### [Written request]
Which lines of the records below contain the word "accomplish"? List each of those lines in full.

### [Text and item location entries]
* begin *

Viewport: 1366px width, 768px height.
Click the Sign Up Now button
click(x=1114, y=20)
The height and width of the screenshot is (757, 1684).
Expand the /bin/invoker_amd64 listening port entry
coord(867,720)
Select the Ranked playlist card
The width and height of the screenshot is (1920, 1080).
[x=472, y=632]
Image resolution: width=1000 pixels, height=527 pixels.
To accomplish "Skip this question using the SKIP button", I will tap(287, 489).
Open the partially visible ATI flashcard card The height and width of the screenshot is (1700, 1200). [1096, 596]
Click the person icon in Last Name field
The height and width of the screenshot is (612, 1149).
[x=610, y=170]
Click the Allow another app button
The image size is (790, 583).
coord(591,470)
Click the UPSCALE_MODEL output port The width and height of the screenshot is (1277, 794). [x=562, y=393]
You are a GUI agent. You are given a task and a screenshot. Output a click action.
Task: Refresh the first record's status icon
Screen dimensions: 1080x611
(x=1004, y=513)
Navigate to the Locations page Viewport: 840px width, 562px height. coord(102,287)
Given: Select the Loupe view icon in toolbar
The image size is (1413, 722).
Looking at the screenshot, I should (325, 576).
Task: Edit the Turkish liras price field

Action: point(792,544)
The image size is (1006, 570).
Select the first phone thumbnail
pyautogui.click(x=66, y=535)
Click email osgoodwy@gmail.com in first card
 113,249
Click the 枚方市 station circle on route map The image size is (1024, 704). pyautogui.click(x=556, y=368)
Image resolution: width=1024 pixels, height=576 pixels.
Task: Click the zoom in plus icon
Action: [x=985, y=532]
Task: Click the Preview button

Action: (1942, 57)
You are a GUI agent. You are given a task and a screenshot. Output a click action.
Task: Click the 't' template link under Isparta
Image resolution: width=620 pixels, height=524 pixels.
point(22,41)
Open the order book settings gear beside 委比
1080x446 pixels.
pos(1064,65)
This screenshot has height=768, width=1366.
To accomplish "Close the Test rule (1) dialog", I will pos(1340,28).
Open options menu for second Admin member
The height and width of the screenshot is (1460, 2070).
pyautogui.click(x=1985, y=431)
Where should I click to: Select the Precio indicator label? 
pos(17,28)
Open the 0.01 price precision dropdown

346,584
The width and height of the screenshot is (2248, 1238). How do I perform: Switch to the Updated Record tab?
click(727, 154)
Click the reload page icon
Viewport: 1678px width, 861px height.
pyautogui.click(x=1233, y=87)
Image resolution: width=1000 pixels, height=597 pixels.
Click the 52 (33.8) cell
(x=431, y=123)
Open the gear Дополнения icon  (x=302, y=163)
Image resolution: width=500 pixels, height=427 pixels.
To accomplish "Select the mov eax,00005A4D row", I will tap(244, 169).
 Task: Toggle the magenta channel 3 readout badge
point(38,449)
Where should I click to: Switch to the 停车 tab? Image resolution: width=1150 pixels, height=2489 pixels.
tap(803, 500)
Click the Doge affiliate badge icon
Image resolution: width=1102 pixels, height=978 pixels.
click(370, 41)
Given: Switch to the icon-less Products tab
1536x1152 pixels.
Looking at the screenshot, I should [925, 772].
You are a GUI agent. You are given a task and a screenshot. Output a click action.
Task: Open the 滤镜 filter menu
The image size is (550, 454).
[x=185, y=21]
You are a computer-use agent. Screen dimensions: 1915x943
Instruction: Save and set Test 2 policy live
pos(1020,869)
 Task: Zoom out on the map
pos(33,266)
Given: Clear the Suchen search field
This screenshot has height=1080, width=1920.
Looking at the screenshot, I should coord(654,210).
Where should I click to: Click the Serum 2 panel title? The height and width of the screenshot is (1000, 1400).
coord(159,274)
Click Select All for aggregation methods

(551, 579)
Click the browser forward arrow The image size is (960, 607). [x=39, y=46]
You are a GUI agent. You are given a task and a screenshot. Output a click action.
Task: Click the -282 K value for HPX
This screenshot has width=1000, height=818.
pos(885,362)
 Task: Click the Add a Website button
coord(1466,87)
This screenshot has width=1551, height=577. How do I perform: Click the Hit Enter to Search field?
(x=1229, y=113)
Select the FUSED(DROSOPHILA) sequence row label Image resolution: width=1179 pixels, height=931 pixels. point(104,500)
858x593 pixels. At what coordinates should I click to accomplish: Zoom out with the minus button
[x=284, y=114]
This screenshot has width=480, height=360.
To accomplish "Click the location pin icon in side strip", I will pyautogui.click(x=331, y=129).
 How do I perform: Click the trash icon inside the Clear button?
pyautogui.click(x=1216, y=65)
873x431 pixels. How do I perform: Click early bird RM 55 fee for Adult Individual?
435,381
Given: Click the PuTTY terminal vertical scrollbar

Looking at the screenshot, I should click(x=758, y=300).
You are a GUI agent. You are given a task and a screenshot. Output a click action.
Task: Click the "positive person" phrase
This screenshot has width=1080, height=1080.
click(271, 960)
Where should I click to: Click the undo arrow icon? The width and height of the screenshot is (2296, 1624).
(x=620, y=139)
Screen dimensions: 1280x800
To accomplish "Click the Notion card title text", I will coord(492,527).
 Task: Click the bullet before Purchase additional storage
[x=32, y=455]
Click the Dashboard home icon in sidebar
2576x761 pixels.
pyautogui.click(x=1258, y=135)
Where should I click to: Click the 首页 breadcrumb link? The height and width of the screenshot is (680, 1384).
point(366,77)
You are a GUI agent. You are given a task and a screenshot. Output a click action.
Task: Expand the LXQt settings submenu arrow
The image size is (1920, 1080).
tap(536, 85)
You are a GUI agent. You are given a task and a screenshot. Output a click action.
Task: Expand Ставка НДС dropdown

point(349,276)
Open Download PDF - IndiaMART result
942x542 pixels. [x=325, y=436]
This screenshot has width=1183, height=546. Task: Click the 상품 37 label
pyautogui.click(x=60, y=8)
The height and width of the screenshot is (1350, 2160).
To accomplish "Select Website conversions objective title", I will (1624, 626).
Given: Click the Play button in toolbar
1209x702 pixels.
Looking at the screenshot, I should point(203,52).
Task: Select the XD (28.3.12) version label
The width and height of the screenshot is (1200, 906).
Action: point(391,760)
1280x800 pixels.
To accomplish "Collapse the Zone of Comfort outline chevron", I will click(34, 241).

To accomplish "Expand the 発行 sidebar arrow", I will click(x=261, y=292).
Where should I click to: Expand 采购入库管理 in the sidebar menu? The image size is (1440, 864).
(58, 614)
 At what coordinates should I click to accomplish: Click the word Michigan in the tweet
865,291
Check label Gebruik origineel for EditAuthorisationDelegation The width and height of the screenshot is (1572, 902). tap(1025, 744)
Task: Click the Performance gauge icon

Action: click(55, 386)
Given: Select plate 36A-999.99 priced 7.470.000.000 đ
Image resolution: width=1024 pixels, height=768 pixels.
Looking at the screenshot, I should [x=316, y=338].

* end *

### [Written solution]
To accomplish "Skip this question using the SKIP button", I will tap(287, 489).
To accomplish "Close the Test rule (1) dialog", I will pos(1340,28).
To accomplish "Select the mov eax,00005A4D row", I will tap(244, 169).
858x593 pixels. At what coordinates should I click to accomplish: Zoom out with the minus button
To accomplish "Click the location pin icon in side strip", I will pyautogui.click(x=331, y=129).
To accomplish "Click the Notion card title text", I will coord(492,527).
To accomplish "Select Website conversions objective title", I will (1624, 626).
To accomplish "Collapse the Zone of Comfort outline chevron", I will click(34, 241).
To accomplish "Expand the 発行 sidebar arrow", I will click(x=261, y=292).
 At what coordinates should I click to accomplish: Click the word Michigan in the tweet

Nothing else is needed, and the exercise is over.